- Work to be completed -
The reply is a verbatim copy of the listing below with its images dropped.

- Given information -
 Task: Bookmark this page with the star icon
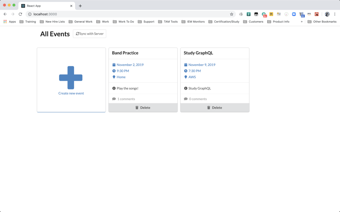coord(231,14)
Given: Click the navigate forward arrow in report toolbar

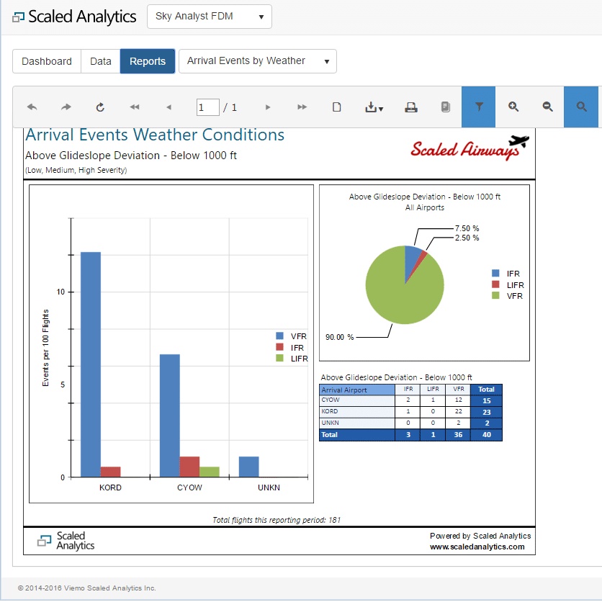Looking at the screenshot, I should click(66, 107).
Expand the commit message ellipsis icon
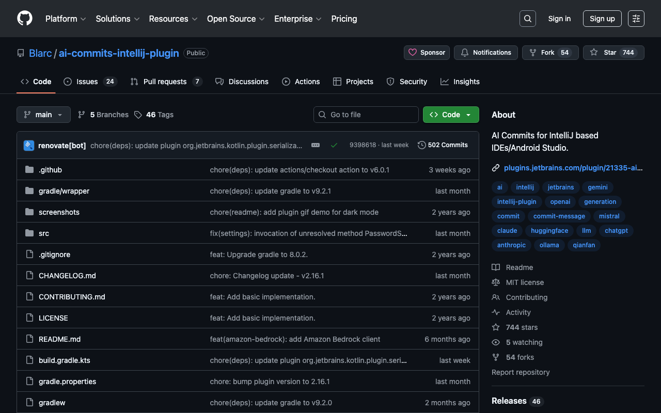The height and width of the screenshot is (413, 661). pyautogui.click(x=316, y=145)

- Task solution -
 Task: Bookmark this page with the star icon
coord(231,14)
Given: Click the navigate forward arrow in report toolbar

Looking at the screenshot, I should click(66, 107).
Expand the commit message ellipsis icon
The height and width of the screenshot is (413, 661). pyautogui.click(x=316, y=145)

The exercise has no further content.